Там мы встретились один раз – столкнулись нос к носу в посольстве, когда я приехал в эту страну на неделю в командировку. Пошли к нему домой. Я вспоминал, кого из общих приятелей по факультету видел, чем они занимаются. Он курил в форточку и рассказывал о трудных отношениях с начальником, о общей атмосфере в резидентуре, где ревностно относятся к чужим успехам, и о мерзких нравах советской колонии.
Я не видел его больше года. Мне казалось, что в Москве, еще никуда не поехав, он был куда веселее и оптимистичнее. О тридцатилетнем человеке нельзя сказать – «постарел», но он, несомненно, выглядел и чувствовал себя значительно старше своих лет. И, как мне показалось, эти годы были прожиты отнюдь не в радости и душевном комфорте.
Страх перед разоблачением и арестом – вот что быстрее всего старит разведчика. Но в стране, против которой работал мой друг, иностранных шпионов не сажают, а всего лишь просят уехать. Идеальная, можно сказать, для шпионажа страна.
Он пошел меня провожать и спросил, помню ли я нашего однокурсника, который пошел во второе главное (контрразведка) управление КГБ.

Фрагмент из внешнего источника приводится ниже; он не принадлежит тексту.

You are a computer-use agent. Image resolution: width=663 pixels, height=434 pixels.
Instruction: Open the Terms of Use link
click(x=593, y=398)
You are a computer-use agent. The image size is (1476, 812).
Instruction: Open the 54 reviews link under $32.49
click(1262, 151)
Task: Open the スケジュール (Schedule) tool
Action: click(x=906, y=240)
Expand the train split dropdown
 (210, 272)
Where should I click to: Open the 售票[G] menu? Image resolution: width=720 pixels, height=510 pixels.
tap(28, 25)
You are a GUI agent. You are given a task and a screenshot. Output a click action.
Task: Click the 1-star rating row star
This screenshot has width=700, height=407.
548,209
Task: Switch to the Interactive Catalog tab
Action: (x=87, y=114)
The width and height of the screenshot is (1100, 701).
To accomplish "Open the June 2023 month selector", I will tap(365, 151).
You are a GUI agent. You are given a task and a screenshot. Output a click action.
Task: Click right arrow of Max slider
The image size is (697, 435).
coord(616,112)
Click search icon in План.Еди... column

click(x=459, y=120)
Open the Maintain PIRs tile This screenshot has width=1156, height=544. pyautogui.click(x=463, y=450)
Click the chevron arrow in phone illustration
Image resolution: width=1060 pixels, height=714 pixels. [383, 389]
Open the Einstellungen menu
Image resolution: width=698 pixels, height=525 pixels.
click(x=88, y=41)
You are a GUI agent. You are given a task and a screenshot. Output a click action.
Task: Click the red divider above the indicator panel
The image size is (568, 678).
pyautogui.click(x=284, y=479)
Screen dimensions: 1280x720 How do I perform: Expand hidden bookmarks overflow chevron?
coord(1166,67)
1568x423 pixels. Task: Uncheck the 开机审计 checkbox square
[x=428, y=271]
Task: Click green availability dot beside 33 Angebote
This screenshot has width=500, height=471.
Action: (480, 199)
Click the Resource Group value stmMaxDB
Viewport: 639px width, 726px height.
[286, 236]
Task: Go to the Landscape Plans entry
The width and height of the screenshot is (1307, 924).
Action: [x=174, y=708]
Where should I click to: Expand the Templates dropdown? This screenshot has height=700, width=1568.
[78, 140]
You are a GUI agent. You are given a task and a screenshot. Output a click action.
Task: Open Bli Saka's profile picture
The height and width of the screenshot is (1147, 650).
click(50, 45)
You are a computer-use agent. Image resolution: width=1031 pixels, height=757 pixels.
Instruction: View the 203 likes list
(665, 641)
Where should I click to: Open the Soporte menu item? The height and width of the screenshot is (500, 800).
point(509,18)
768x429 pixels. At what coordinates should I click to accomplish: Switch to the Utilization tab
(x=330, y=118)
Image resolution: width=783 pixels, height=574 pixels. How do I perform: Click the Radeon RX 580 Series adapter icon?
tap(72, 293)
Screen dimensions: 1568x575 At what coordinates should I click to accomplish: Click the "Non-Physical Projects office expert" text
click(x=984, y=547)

– В Москве перед отъездом, – сказал он, – я его встретил. Он взахлеб стал расписывать, как ему нравится служба, как он добился права поехать в Афганистан и как там было хорошо. Я по глупости спросил: «А зачем ты так рвался в Афганистан?» Он на меня окрысился: «Разве ты не считаешь своим долгом чекиста туда попроситься?» Как на врага смотрел, ей-богу. Полчаса пришлось доказывать, что я свой, такой же, как он, и тоже мечтаю об Афганистане…
Нет, верный дзержинец из моего друга не получился. Добрые начала, заложенные в его генетическом коде, сопротивлялись чекистской науке. Он делал все, что от него требовалось, что нужно было для успеха, для той жизни, которая казалась ему завидной, но это было насилием над самим собой.
Сходный случай описал Александр Бек в романе «Новое назначение», который первоначально хотел назвать «Сшибка». Это слово «сшибка» означает внутреннее столкновение служебного долга и совести, которое разрушает организм. Герой Александра Бека в конце концов заболевает раком. Мне кажется, что с моим лучшим другом произошло нечто подобное. Я думаю, что его крепкий организм служил бы ему долго, не пожелай он когда-то во что бы то ни стало поступить в КГБ и стать разведчиком.
Вновь мы встретились через два года, когда он вернулся на родину насовсем и пришел ко мне в редакцию уже неизлечимо больной. А я ни о чем не подозревал и не мог разговаривать с ним откровенно. Мне было обидно, что он так легко пожертвовал нашей дружбой.
Столько лет я кляну себя за то, что не почувствовал тогда его боли, его страдания, возмущения несправедливостью судьбы. Почему он должен был уйти из жизни так рано, оставив на земле очаровательную жену и маленького сына?